Prelude To The Trans-Siberian Adventure


Chicago, 2013


In LAX airport; Chicago and daughter bound. Heaviness and unspoken sadness all around from the tragedy in Boston. No words.


Helping my daughter pack up her entire life/condo for her move to London. 2 air signs, both with Moon in Aries; we look like one of those high speed movies of the energiser bunny, fuelled on chocolate covered coffee beans.


Daughter's life boxed and ready to cross an ocean. Perhaps we aren't so different after all.


Except she does top me in the possessions department.


My Scottish Granny was oh so right about not wasting food... but it seems to be an ongoing blind spot, even for the supposedly ecologically aware.


In the United States, 40 percent of food goes uneaten, says the Natural Resources Defense Council. That means almost half the energy, water, and land used in farming is wasted. What’s worse, the food that ends up in landfills — in some cities landfills are nearly half food waste, contributing to emissions of methane, a potent greenhouse gas.


Full Moon Lunar Eclipse today; Taurus/Scorpio. For some of us, (we never have any doubt as to who we are), intensity of life is our truest calm.


Most splendid life. Today is a day of emotional brimming over with the wonder and magnitude of it all.


I dreamt that a maggot crawled out of a wound on my body and turned into a glass unicorn. The fathomless, luminous, fantastical ocean of the unconscious can on occasion make the awake world look like a rather muted speck by comparison.


I aspire to simplify.

Mongolian visa now firmly stamped in my passport; my personal version of "better than Xmas". I keep gazing at it as though it were the Mona Lisa.


I bought a new travel suitcase that turned out to have one little bum zipper. Instead of having me send it back for repair, the company wants me to mutilate it so badly that it could never be used again, send them photos, and they will send me a brand new one.


I find this quite disturbing, besides horribly wasteful, and a telling metaphor for the commercial practices of the times we are living in.


Seriously! For a Russian visa you have to list every single country you have been to in the last 10 years, with exact dates. It will take me an entire day to fill this thing out. Grrrrrrrrrrr....


Sometimes I look at the chaos in my little room and it actually makes me happy. It's a sign of a life in motion, and for that I can only feel gratitude.


My daughter is in Canterbury, England. 42 years ago I was an art student there, living with half a dozen others' in a tiny postage stamp of a terraced house, and regularly frequenting the Seven Stars Pub. Had my 1st wedding, (to my very 1st love), at the local registry office, and the wedding photos taken in front of the cathedral, like we were some kind of royalty.


Her visit there has stirred a thousand old buried memories like a flock of chirping birds rising from a seemingly serene and quiet forest.


How I love life's cycles.


How on earth do you return an email to sender... unopened?


Belarus: I'm embarrassed to admit I didn't even know it was an actual country.

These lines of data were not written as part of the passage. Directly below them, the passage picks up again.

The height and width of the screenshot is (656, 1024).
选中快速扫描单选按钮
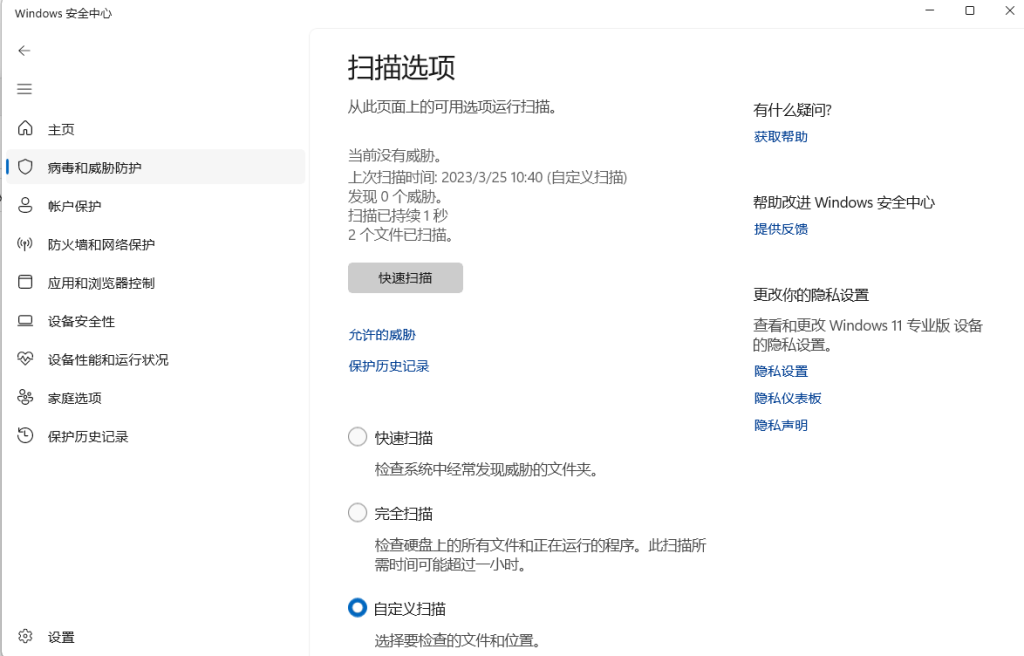[x=357, y=436]
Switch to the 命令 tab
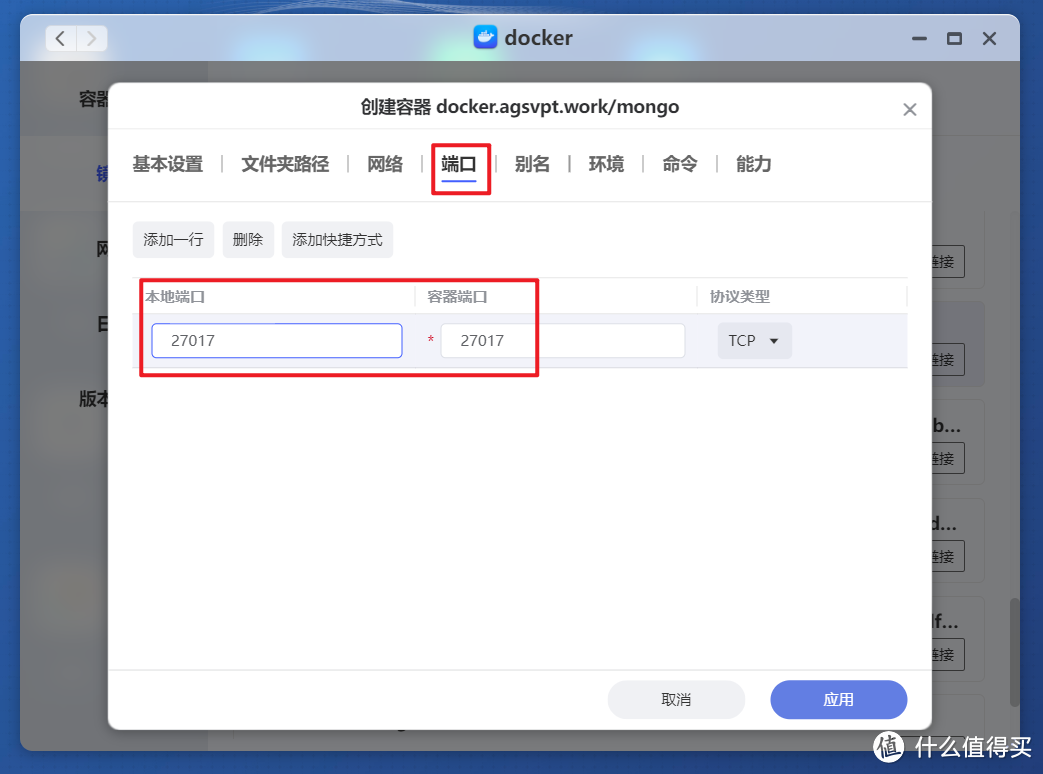This screenshot has width=1043, height=774. (x=679, y=164)
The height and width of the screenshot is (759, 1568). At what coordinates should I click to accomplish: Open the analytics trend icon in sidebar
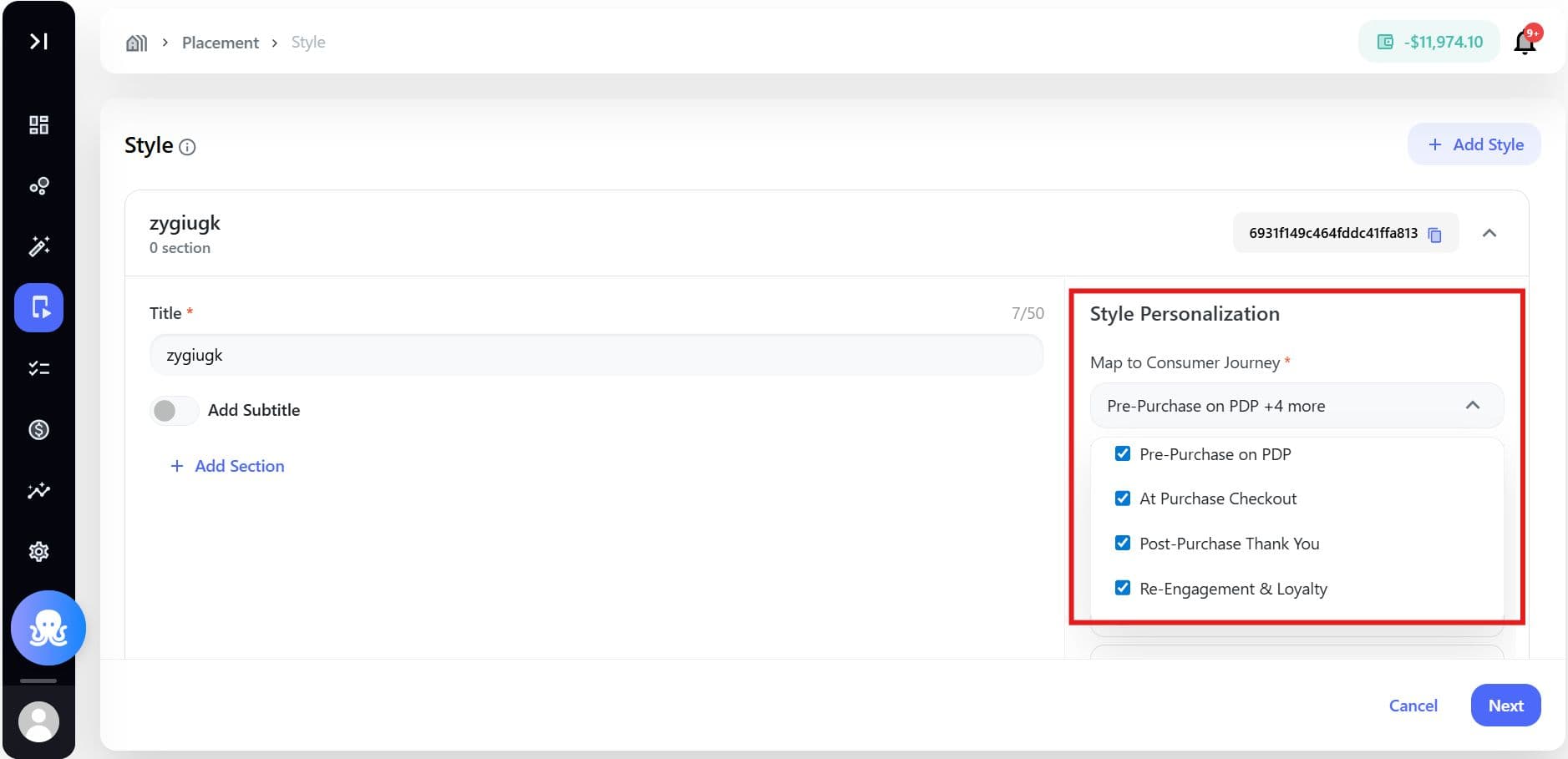pos(38,491)
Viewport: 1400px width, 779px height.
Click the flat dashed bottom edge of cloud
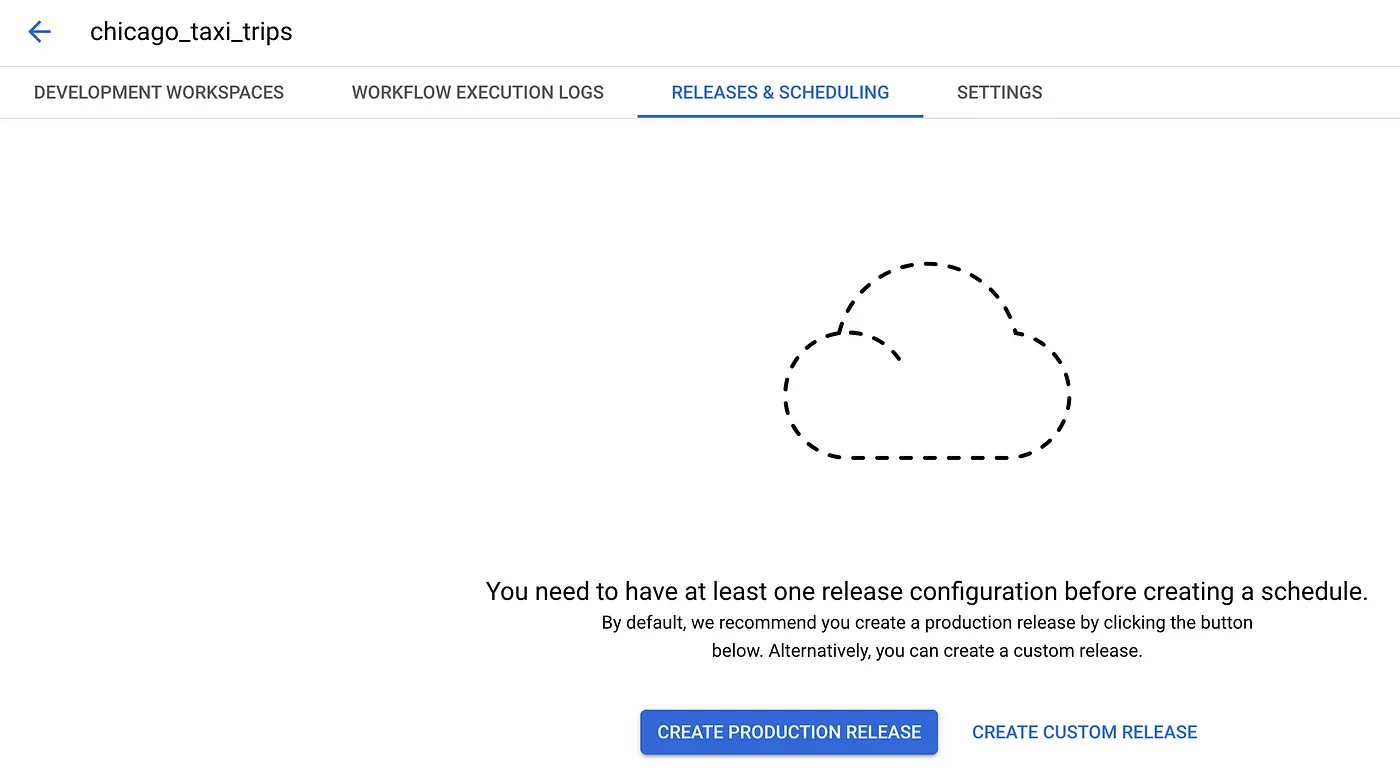coord(927,458)
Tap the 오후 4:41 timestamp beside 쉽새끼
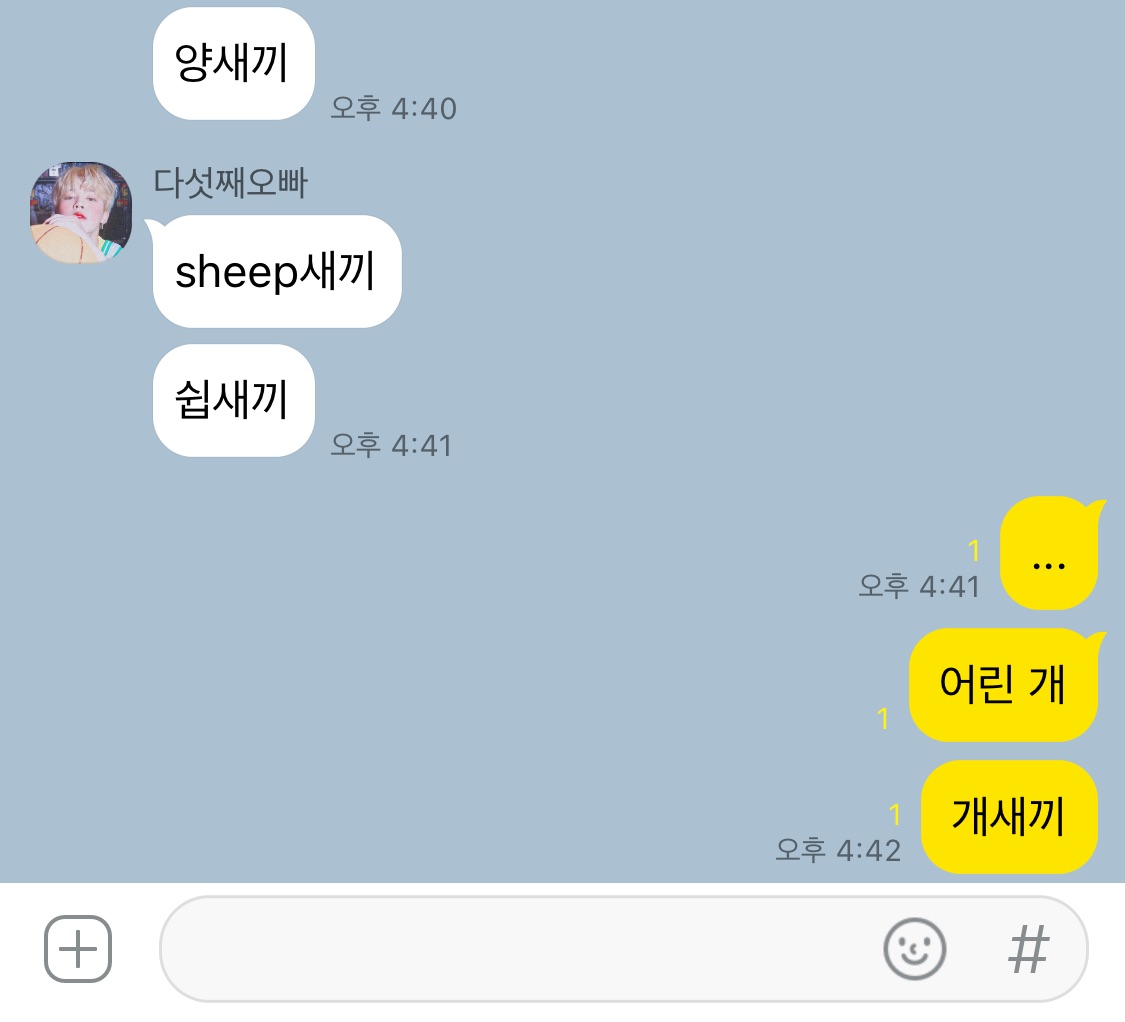1125x1022 pixels. tap(391, 445)
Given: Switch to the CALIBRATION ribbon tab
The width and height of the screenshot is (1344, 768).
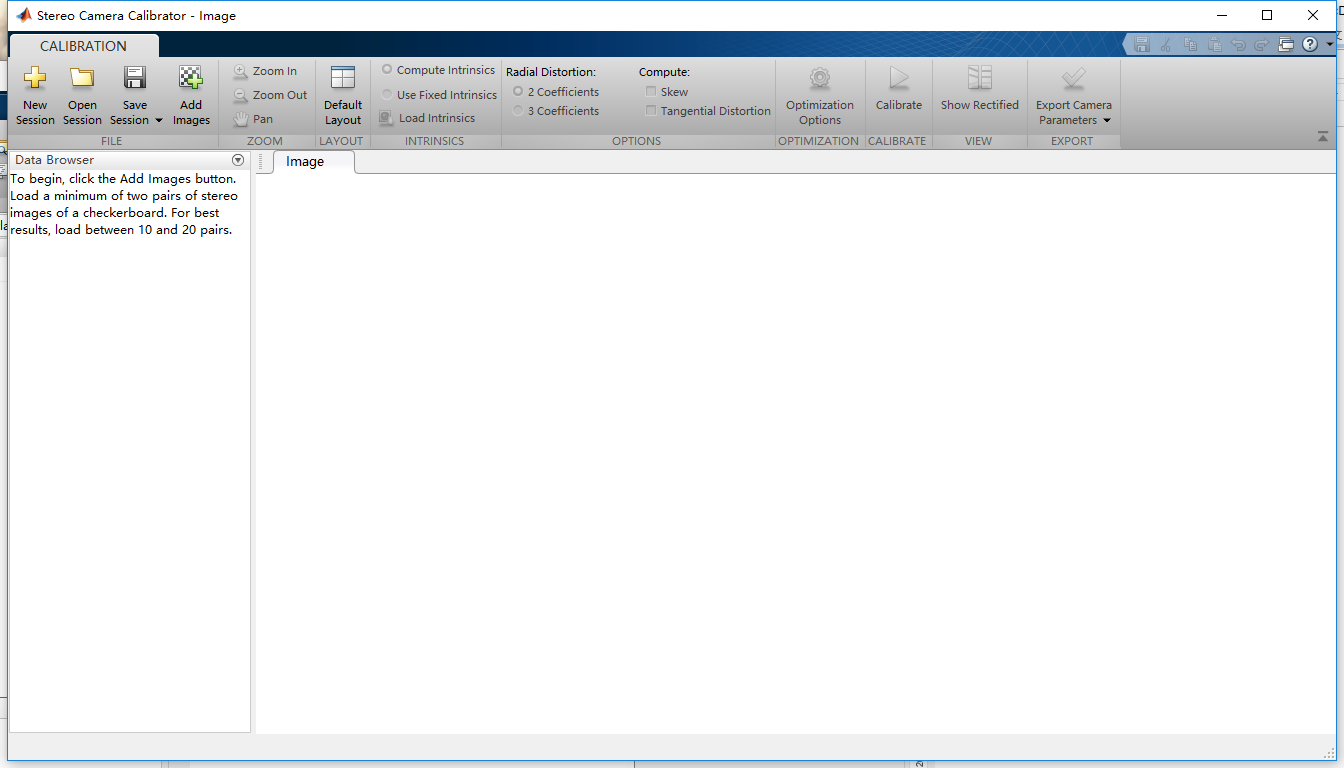Looking at the screenshot, I should [83, 45].
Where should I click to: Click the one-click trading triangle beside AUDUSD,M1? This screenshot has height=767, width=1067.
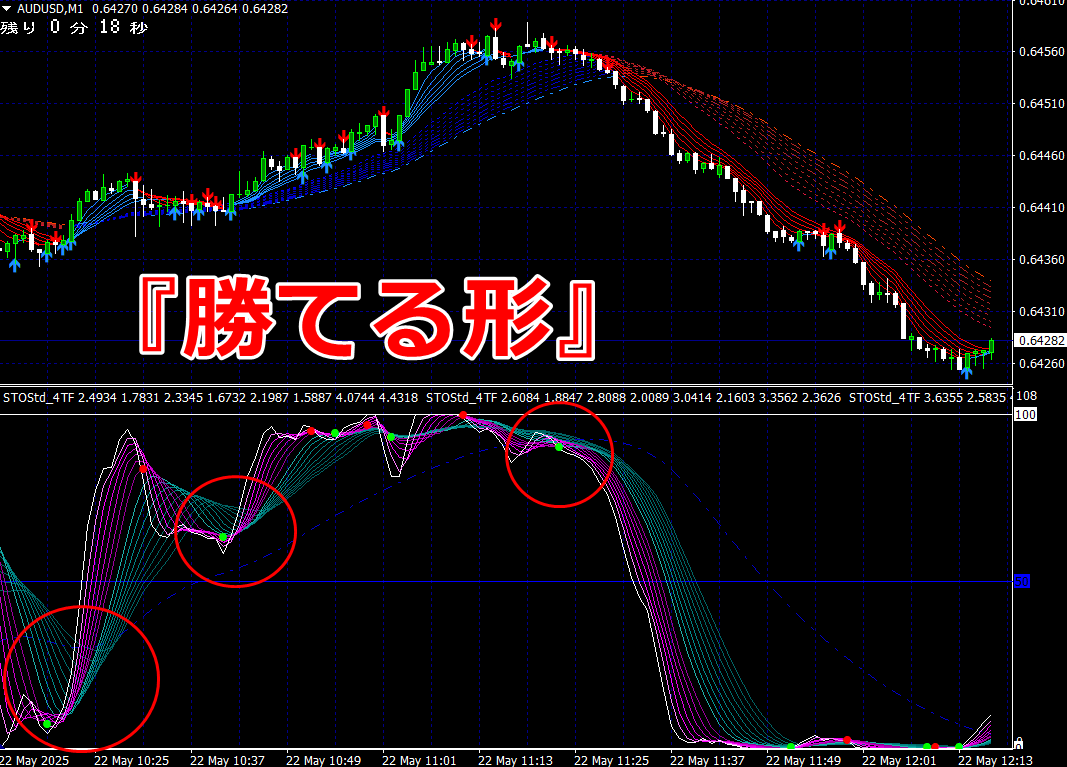coord(7,9)
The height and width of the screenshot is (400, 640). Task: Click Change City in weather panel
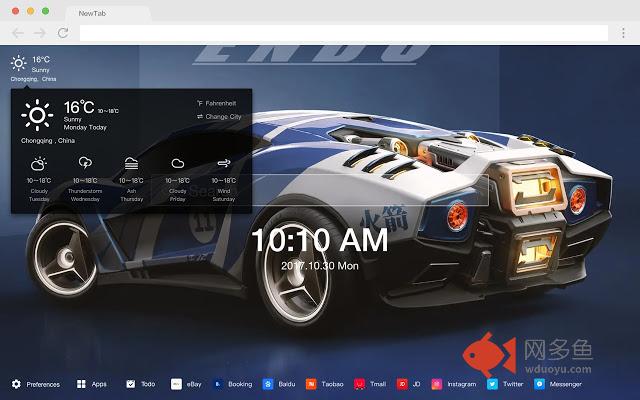220,117
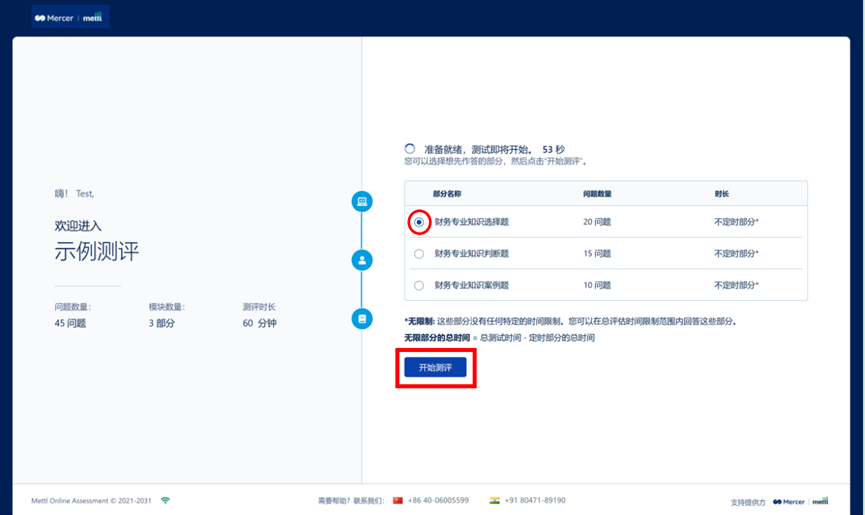Click the 时长 column header
This screenshot has width=865, height=515.
[x=721, y=193]
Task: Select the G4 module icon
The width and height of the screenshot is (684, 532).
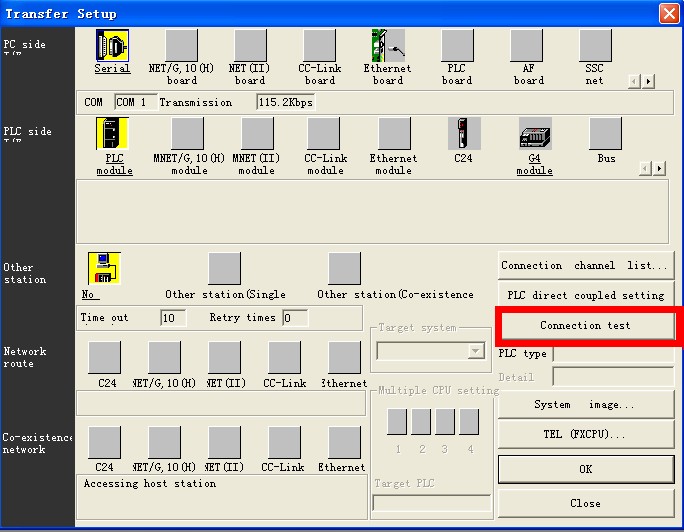Action: [x=535, y=134]
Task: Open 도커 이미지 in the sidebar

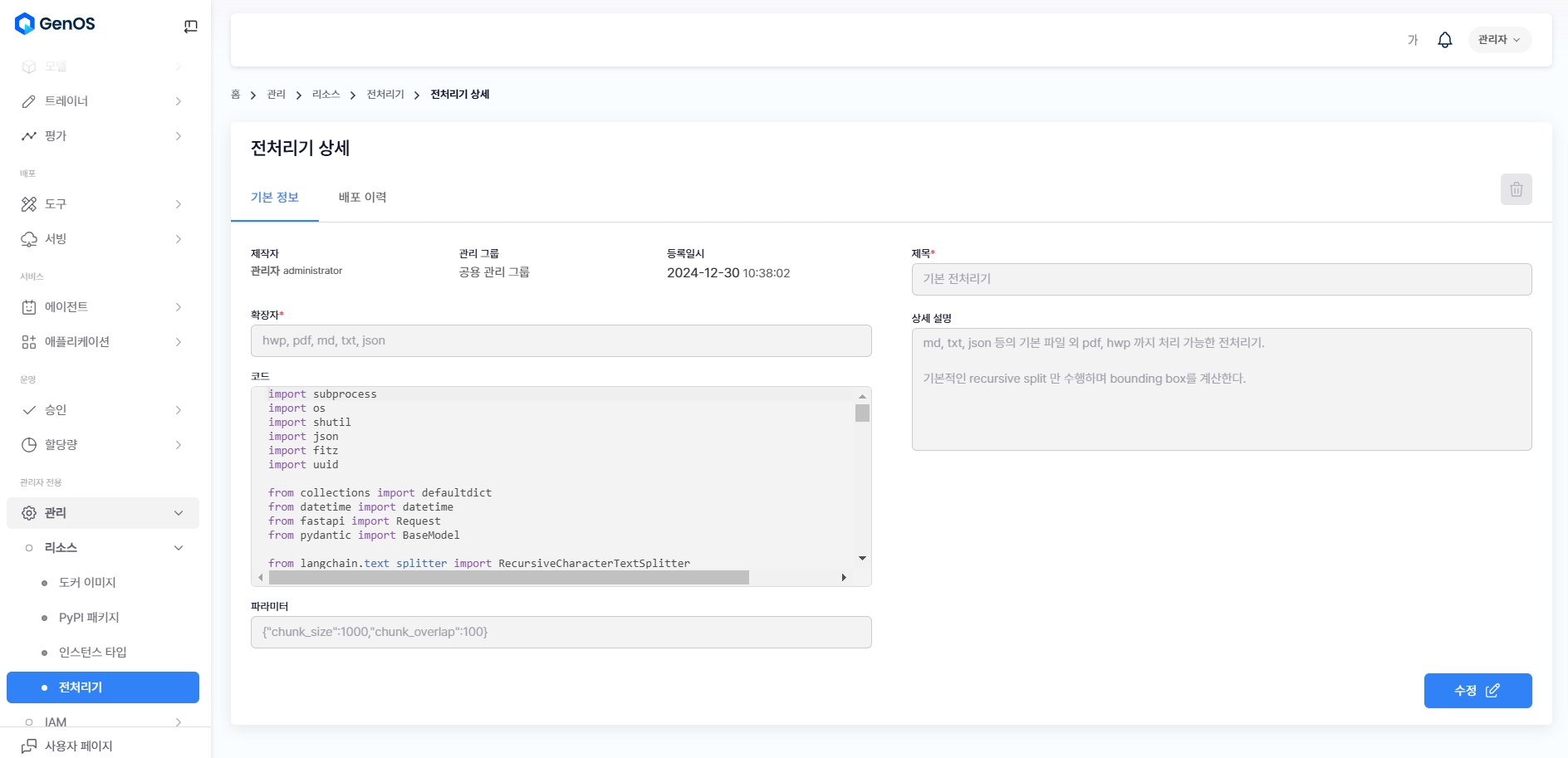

I'd better get informed, I mean it is actually on this tiny planet - and I'm on my way there in less than 6 weeks.


Delightful Pisces client, with Mars rising in Leo, describes herself perfectly as having a "whim of iron". Classic.


Just spoke to my dearest, almost completely non-techie, (barely any email even), friend in the UK, and asked her if she had an iPhone. Her answer, "I don't think so - would I know if I had one?"


This is a contender for the time, many years ago, when she came to the US and asked if we could go out and buy a film for the disposable camera she had brought with her.


A juicing day, followed by an evening of *moderate* wine-ing. In this quirky Mama's mind the perfect recipe for a childless Mother's Day; spent packing, purging, planning and day-dreaming... whilst listening to superb oldies, (e.g. the Incredible String Band, Joni Mitchell, John Martyn, Nick Drake and Donovan).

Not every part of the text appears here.